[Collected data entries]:
<<<<

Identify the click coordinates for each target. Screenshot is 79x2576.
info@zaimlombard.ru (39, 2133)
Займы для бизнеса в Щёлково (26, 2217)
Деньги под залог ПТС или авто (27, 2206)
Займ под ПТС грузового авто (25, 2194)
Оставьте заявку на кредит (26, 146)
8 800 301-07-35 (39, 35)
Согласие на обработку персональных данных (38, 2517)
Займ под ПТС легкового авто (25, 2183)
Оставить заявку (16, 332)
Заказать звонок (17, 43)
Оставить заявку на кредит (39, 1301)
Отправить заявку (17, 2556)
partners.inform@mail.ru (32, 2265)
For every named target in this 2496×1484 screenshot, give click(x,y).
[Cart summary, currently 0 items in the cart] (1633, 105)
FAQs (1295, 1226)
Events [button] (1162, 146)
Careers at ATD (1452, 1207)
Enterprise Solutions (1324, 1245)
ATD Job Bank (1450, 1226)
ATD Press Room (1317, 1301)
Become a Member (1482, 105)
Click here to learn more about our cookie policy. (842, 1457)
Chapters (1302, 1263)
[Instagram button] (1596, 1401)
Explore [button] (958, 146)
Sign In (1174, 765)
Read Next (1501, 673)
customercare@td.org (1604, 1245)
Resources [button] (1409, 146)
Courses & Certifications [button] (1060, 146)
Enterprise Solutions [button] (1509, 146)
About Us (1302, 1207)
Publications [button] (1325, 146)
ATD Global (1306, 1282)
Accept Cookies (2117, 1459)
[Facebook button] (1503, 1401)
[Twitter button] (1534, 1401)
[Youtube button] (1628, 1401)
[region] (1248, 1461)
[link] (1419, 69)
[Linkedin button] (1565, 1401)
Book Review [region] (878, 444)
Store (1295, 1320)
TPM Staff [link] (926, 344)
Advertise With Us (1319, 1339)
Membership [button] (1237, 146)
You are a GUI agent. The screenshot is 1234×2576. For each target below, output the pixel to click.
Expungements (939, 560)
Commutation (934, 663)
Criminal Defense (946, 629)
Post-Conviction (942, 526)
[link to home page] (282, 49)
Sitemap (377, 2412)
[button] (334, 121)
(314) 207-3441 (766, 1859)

>>>>

[Try it]:
Count the lines above in which the string "авто" occurs. Give that number and nothing else.

[Answer]:
3